The Ministry of Human Resource Development (MHRD) is putting in significant efforts to “mainstream” the education imparted in madrasas and other Islamic religious educational institutions by introducing subjects like modern science, mathematics, logic, English, Hindi and more to bring students at par with those studying in regular schools. Under the Scheme for Providing Quality Education in Madrasas (SPQEM), the government plans to include over 25,000 madrasas in the country.
The MHRD introduced SPQEM as part of the National Policy on Education (NPE) in February 2009, under the 11th five-year plan (2007-12). It envisioned introduction of modern education in madrasas with teachers receiving an honorarium along with provision of science and computer labs to madrasas that were willing to register with the scheme. A budget of Rs 325 crore was allocated for the scheme, but till 2015, only about Rs 20 crore has been utilised as most of the madrasas have chosen to stay away due to fear of interference by the government. Now, according to the ministry, it is making significant efforts to implement the policy throughout India in a comprehensive manner.
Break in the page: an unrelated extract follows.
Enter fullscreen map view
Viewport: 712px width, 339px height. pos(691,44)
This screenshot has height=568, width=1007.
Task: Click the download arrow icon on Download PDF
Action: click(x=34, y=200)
“SPQEM and NPE represent a national system of education that provides access to education of comparable quality to students till a certain level, irrespective of caste, creed, language or sex. We have made it a point to mainstream education in institutions like madrasas, maktabs and darul ulooms (Islamic seminaries). There is a lot of work going on right now. There are at least 25,000 madrasas across India. It means that there are lakhs of children who are getting education, but of a kind which is not going to help them in life to earn a living or compete with others,” Rina Ray, additional secretary in MHRD told The Sunday Guardian.
“This policy lays emphasis on removing disparities and equalising educational opportunities for the educationally backward individuals. It is our priority that we bring these millions of children at a par with other students so that they can gain modern education and have a fighting chance to claim their place in society. Otherwise, they just end up as clerics or religious leaders and, in the worst case, remain unemployed. The government’s initiative is already working wonders in many madrasas in states like West Bengal, Maharashtra, Uttar Pradesh and more,” Ray said.
Madrasas or Islamic seminaries are generally centres for Islamic learning. Although some madrasas do teach subjects like logic, language (Arabic through medium of Urdu), Islamic history and geography, by and large, they have a religion-based curriculum that focuses on the Quran and Islamic texts. However, defying stereotype, almost 600 madrasas recognised by the West Bengal government introduced a modern or mainstream school curriculum in 2013, and now even non-Muslim students are studying in those same schools which were previously meant for Islamic studies and theology. “Nearly 25% of students studying in modernised madrasas in the state belong to non-Muslim families. All the students are doing well and many of them aspire to become professionals like engineers, doctors, lawyers or scientists. I am sure that they will succeed. Some of the students who have passed out are already studying in colleges and on their way to compete with students who studied in regular institutions. It shows that with some solid will, you can do great work without getting into religion. Education should be free and equal for all so that everybody is on a level-playing field,” Maulana Syed Ali Ahmed from Orgram Chatuspalli High Madrasah in West Bengal told this newspaper.
“The children in educationally backward Muslim minorities attend madrasas. You cannot help these children by pulling them out of madrasas. You need to provide them with modern education which is at par with the education imparted in other schools. Provide more teachers, train existing teachers, provide books and other grants that will give a quick boost to the scheme. It has proved successful in states like West Bengal, Maharashtra and more. We need to make it more inclusive and remove the red tape,” said Abdul Qadir, an Islamic scholar and educationist fighting to make education a fundamental right.
At present, the Centre provides 100% funding for the scheme. Financial assistance is given annually under the scheme through the state governments/Union Territory administrations in whose jurisdiction the institution is situated. The madrasas/state madrasa boards that receive assistance are required to furnish audited expenditure certificates in prescribed formats and certification by audit officers.